Kimi zaman sosyal medya paylaşımları üzerinden, kimi zaman da günlük hayatın içinde insanların kişisel bilgilerini ele geçiren kişilerin ‘ısrarlı takip' (stalking) ve tacizi yeni bir şiddet alanı oluşturdu. Mağdurlar arasında eşiyle bir mekânda otururken yaptığı paylaşım sonrası garson tarafından 'sosyal tacize' maruz kalan da var, açıköğretim sınavındaki sınav kâğıdından bilgilerini öğrenen salon görevlisi tarafından ilişki teklifi alan da... Hastanedeki sıra ekranından ismini 'kaptırıp' günlerce ısrarlı buluşma teklifleri alanlar ise cabası... Daha çok kadınların maruz kaldığı ve çoğu zaman ev ve işlerini değiştirmek zorunda kaldığı 'ısrarlı takip' olaylarının sayısında ise son zamanlarda ciddi bir artış yaşandı.

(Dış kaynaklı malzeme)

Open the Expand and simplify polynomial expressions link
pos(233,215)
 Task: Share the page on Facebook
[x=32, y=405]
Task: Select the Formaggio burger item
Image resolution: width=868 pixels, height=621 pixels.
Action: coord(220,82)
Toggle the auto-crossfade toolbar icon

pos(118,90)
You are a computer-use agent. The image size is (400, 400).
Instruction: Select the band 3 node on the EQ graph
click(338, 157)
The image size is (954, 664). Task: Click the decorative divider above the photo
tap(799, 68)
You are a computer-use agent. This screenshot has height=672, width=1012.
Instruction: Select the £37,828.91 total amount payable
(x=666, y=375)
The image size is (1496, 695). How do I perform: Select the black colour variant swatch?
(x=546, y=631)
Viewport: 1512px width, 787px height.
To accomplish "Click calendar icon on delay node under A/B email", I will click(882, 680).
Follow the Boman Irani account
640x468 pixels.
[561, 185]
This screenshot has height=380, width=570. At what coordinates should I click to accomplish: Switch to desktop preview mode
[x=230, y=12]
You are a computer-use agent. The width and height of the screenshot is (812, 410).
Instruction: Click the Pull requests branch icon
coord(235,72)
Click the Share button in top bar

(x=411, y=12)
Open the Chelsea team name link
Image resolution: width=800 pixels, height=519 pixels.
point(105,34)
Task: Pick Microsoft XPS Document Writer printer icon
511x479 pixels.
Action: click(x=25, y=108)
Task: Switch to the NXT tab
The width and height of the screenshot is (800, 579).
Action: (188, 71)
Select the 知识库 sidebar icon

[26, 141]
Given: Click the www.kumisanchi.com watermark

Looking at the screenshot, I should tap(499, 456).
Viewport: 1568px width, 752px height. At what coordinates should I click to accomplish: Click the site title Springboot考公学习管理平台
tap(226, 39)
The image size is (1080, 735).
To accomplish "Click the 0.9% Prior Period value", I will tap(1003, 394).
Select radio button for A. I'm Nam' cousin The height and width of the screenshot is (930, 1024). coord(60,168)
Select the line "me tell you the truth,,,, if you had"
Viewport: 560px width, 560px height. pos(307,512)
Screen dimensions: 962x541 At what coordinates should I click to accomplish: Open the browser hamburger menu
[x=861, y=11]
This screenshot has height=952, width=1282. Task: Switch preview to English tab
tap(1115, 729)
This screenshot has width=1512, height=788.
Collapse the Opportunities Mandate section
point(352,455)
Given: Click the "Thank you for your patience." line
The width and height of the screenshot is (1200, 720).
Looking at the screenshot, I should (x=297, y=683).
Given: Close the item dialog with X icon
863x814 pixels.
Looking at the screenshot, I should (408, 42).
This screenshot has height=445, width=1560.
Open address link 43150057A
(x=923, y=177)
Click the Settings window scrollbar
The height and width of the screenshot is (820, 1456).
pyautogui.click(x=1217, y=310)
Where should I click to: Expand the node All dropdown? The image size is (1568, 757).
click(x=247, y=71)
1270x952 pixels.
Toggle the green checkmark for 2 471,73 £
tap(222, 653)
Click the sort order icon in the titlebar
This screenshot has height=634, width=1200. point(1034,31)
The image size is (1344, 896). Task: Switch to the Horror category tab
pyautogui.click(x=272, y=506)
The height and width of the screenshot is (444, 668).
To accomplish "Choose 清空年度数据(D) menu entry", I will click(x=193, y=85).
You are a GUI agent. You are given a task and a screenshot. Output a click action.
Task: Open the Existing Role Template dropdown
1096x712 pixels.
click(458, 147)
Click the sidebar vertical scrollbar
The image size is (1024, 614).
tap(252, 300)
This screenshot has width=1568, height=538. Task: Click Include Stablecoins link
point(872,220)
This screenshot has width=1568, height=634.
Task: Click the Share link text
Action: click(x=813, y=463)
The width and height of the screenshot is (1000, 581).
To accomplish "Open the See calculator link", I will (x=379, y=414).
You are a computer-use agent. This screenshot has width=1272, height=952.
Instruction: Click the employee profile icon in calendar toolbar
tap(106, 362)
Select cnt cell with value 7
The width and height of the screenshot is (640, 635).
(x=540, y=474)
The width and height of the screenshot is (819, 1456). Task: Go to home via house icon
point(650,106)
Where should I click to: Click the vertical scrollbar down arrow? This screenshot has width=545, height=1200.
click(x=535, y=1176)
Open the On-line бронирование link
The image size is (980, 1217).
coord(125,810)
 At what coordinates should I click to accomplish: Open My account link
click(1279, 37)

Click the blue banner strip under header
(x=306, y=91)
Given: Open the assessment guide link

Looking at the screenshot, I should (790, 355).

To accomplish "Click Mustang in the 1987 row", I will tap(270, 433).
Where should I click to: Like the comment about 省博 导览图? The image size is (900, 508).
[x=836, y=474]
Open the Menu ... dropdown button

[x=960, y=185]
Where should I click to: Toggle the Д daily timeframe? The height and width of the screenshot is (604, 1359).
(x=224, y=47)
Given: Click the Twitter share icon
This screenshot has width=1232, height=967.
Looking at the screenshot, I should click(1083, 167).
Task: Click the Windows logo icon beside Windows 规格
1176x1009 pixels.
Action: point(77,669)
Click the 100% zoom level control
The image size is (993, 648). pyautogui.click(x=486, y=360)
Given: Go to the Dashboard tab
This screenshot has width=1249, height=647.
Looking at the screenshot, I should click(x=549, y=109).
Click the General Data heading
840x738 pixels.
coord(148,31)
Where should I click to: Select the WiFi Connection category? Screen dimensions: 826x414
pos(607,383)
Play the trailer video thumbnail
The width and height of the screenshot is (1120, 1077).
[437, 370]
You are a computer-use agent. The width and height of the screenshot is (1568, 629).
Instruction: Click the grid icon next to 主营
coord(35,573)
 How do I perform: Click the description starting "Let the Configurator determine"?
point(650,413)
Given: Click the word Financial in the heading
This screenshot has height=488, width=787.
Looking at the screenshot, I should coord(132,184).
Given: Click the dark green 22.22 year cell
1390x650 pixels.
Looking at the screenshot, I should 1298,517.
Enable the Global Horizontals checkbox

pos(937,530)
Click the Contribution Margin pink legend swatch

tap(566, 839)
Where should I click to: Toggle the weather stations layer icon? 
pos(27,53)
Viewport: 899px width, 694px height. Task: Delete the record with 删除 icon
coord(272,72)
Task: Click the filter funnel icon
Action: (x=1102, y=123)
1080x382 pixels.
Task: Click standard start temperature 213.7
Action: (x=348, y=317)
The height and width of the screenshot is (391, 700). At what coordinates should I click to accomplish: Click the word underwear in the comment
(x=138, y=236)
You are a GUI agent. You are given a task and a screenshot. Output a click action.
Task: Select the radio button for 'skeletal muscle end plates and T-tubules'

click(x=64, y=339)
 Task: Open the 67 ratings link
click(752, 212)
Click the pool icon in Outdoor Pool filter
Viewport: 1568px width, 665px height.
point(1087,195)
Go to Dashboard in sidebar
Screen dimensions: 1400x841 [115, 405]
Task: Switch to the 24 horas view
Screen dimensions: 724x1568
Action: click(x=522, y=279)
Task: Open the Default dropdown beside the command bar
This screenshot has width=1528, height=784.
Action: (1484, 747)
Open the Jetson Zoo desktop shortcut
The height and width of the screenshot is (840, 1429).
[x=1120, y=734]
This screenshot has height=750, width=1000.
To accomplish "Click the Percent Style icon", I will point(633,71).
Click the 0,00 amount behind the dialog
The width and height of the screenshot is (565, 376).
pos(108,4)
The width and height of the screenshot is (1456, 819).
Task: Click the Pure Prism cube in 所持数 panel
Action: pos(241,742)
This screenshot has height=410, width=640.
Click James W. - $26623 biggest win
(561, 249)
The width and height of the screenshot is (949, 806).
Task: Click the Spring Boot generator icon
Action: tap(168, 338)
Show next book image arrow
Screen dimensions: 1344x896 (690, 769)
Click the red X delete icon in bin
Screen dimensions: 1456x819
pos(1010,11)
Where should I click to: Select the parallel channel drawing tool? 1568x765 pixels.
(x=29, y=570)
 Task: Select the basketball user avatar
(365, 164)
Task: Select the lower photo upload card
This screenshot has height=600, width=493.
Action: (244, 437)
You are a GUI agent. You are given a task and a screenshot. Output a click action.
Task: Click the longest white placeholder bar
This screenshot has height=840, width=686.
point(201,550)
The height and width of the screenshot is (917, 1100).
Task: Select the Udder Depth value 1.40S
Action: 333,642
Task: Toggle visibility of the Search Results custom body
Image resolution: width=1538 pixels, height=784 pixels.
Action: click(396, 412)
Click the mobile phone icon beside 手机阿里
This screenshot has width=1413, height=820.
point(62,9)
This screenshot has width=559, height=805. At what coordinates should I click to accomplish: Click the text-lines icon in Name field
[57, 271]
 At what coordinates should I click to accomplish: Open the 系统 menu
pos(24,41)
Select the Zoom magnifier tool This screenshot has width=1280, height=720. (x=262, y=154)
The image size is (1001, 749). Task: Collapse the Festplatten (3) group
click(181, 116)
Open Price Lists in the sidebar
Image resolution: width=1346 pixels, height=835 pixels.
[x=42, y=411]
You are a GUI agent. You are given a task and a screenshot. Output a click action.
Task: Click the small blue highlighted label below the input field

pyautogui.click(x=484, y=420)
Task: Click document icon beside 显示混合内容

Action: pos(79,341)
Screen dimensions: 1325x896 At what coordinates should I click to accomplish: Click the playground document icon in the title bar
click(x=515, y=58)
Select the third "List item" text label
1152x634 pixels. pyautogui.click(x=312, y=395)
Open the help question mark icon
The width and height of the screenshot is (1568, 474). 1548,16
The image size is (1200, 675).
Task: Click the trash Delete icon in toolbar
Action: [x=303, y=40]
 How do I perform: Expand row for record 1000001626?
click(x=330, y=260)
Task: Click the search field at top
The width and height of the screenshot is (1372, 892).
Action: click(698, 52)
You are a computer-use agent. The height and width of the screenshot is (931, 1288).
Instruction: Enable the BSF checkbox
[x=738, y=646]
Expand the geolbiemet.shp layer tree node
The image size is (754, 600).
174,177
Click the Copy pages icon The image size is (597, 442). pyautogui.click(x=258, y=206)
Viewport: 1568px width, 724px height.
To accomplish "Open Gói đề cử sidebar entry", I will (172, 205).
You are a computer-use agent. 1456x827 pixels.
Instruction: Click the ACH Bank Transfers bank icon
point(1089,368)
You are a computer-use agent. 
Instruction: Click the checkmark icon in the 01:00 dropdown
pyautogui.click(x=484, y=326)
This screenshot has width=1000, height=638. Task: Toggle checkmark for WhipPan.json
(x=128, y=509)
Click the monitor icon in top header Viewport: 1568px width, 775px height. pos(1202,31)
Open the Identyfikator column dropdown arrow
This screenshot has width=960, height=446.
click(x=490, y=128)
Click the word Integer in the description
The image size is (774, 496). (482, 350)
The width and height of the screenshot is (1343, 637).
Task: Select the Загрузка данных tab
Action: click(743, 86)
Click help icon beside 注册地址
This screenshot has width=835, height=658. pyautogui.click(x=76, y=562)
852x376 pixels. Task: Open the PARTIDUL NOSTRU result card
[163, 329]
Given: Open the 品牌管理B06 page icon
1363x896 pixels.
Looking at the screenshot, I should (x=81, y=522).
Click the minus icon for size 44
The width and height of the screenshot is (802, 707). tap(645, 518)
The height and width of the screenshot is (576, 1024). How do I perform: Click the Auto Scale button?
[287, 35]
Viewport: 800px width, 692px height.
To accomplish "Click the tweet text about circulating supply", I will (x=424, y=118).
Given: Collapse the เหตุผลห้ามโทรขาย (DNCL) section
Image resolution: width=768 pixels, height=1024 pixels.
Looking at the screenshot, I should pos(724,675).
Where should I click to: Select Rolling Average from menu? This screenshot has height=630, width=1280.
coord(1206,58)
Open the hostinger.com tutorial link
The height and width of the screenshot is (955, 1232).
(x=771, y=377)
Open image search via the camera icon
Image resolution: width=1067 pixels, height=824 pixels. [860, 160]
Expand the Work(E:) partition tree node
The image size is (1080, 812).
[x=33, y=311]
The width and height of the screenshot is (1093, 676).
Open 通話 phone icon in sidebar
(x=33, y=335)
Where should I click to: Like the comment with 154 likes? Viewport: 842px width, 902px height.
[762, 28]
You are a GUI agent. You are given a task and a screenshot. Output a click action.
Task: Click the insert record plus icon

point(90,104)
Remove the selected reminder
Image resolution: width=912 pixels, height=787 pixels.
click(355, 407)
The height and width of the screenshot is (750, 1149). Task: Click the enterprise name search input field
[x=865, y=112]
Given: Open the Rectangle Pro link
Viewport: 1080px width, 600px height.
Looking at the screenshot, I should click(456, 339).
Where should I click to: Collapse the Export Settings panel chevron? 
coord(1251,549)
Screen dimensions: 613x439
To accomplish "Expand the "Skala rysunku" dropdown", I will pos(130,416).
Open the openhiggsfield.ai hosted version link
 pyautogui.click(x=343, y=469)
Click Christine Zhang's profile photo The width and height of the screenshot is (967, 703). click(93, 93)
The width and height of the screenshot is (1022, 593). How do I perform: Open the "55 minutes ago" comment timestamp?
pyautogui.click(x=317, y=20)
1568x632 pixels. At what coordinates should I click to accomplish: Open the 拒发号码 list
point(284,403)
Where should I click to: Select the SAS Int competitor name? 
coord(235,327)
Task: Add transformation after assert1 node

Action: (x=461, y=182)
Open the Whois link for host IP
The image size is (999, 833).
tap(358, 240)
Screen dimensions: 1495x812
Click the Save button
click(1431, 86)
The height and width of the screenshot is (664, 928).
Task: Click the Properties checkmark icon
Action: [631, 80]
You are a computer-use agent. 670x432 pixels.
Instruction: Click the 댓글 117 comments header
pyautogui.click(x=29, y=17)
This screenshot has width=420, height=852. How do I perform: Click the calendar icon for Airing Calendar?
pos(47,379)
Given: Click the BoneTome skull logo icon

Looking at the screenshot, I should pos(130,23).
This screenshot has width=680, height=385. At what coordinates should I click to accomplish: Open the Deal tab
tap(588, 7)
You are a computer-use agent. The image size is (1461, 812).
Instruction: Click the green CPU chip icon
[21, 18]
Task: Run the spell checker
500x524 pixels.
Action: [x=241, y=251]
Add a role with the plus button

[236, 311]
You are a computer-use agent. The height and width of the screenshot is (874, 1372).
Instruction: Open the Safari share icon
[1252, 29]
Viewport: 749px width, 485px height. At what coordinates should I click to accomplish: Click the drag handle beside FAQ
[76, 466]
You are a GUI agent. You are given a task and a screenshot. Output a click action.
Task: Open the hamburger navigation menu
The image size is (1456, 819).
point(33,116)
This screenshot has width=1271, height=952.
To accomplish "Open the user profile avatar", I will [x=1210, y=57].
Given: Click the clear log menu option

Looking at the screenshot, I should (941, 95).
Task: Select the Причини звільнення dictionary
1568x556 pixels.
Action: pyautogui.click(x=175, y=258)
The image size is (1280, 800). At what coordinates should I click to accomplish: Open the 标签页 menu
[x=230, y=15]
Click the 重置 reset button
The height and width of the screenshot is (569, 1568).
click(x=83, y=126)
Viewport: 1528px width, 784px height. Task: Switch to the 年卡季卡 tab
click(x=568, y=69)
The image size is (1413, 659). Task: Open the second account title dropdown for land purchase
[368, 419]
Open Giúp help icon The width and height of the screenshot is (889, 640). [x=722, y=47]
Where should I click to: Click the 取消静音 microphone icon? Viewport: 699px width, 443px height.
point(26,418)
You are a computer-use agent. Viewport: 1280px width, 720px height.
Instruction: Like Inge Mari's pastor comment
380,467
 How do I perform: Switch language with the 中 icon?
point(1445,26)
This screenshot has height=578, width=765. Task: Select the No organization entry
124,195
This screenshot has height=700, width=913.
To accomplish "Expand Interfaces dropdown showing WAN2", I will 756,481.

‘Bu çok yönlü bir taciz süreci’
Hürriyet gazetesinden Emre Eser’in haberinde konuyla ilgili görüşlerine yer verilen Avukat Tuba Torun, ısrarlı takibin birden fazla suç hali oluşturduğunu belirtti.
‘İfşa edildiklerinde geri adım atabiliyorlar’
“Burada bütün suçları bir arada değerlendirip en üst limitten ceza uygulanması lazım” diyen Torun, “Çoğu mağdur ilk başta takip ve taciz edildiğinin farkına varamıyor. Kısa sürede saplantıya dönüşüyor. Bunu artık kendilerine iş haline getirmiş kişiler var ve sayıları sürekli artıyor. Bir şekilde bilgilerinize ulaşıp taciz ediyorlar. Bu konuya eğilmemiz lazım. Kadınların bu durumdan rahatsız olduğunu ve bu davranışı sonlandırması gerektiğini karşı tarafa bildirip hızla savcılığa suç duyurusunda bulunması gerekiyor. Mutlaka mesajların ekran görüntülerini alın. Gerekirse onları ifşa edin. İfşa edildiklerinde geri adım atabiliyorlar" ifadelerini kullandı.
‘Kadının adını soyadını alıp onu tespit edip evine kadar gelen var’
Türkiye Kadın Dernekleri Federasyonu Başkanı Canan Güllü, “Süreç ilerledikçe durum çok tehlikeli bir boyuta ulaşıyor. Acil durum çağrılarının yüzde 20'si ısrarlı takip olaylarından kaynaklı. Bu kişiler bir şekilde kişisel bilgileri ele geçiriyor. Uçakta maillerine bakan bir kadının adını soyadını alıp onu tespit edip evine kadar gelen var. Sayılan sürekli artıyor” dedi.
‘Toplumda her 3 kişiden birinde görebiliyoruz’
Haliç Üniversitesi Öğretim üyesi Psikiyatrist Dr. Ayhan Akcan ise, “Paranoyak, hafif narsist ve antisosyal olarak tanımladığımız bu tipi toplumda her 3 kişiden birinde görebiliyoruz. Ancak sosyal medyanın yaygınlaşması ile bu tipler çok daha fazla kendilerini göstermeye başladı. Çok sayıda vaka ile karşılaşıyoruz. Egosunu yenememiş bu insanlar karşısındakine verdiği zararın farkında değil. Hastalıklı tipler yaptığının suç olduğunu bilse bile bu durumdan zevk alıyor. Dürtülerini kontrol edemiyor” dedi.
Bazı mağdur kadınların paylaştığı mesajlar:
- Eşimle bir mekâna gittik. Swarm uygulamasından paylaşım yaptık. Daha sonra kafe çalışanı 'çok beğendim, tanışmak istiyorum' diye uzun süre mesajlar attı.
- 12 hafta öncede açıköğretim sınavına girmiştim. Sınav salonundaki görevli öğretmen sınav kâğıtlarından kişisel bilgilerimi almış. Instagram üzerinden beni taciz edince engelledim. Daha sonra Facebook üzerinden ısrarla mesaj atmayı sürdürdü.
- Bir tanesi Instagram üzerindeki paylaşımlardan adresime kadar tespit edip evimin önüne gelmişti. Artık konum bilgisi paylaşmıyorum.
- Bir kişi hastanede sıra beklerken kapı üzerindeki ekrana yansıyan bilgilerimden beni sosyal medyada bulmuş. Buradan sürekli mesajlar atıp taciz etti.
- Otobüs yolculuğumda bir muavin bilet üzerindeki bilgilerimden ulaşıp sürekli beni taciz etti. Fotoğraflar attı.